Agentes de la Policía Nacional han detenido en el municipio malagueño de Fuengirola a un joven de 26 años como presunto autor de los delitos de corrupción de menores y coacciones. El arrestado utilizaba las redes sociales y aplicaciones de mensajería instantánea para embaucar a víctimas de entre 15 y 16 años con el objetivo de obtener material de contenido sexual.
La intervención se ha enmarcado en la denominada ‘Operación Laurel’, un operativo coordinado e iniciado a raíz de las pesquisas de la Unidad de Delitos Tecnológicos de la Comisaría Provincial de Jaén.
Del engaño al chantaje
El detenido abordaba a sus víctimas en el entorno digital hasta ganarse su confianza y conseguir que le remitieran imágenes o vídeos íntimos. Sin embargo, a medida que la gravedad y la exigencia de las peticiones iban en aumento, los menores comenzaban a negarse a continuar.

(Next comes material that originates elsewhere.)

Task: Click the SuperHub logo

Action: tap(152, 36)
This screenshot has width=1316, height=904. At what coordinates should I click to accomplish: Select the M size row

Era en ese momento cuando el sospechoso activaba una red de acoso: amenazaba, coaccionaba y chantajeaba a las víctimas con difundir públicamente en redes sociales el material de carácter explícito que ya obraba en su poder.
Víctimas repartidas por la geografía nacional
La investigación policial determinó que el alcance de sus acciones no se limitaba a una sola localidad. Tras recibir y analizar denuncias por hechos similares tanto en Jaén como en Madrid, los agentes constataron la existencia de víctimas distribuidas por distintos puntos de la geografía española.
Finalmente, efectivos del Grupo de Delitos Tecnológicos de la Comisaría de Jaén se desplazaron hasta Fuengirola para materializar su localización y arresto. Al joven se le imputan formalmente los delitos de corrupción de menores y coacciones por las causas abiertas tanto en la capital jiennense como en la madrileña.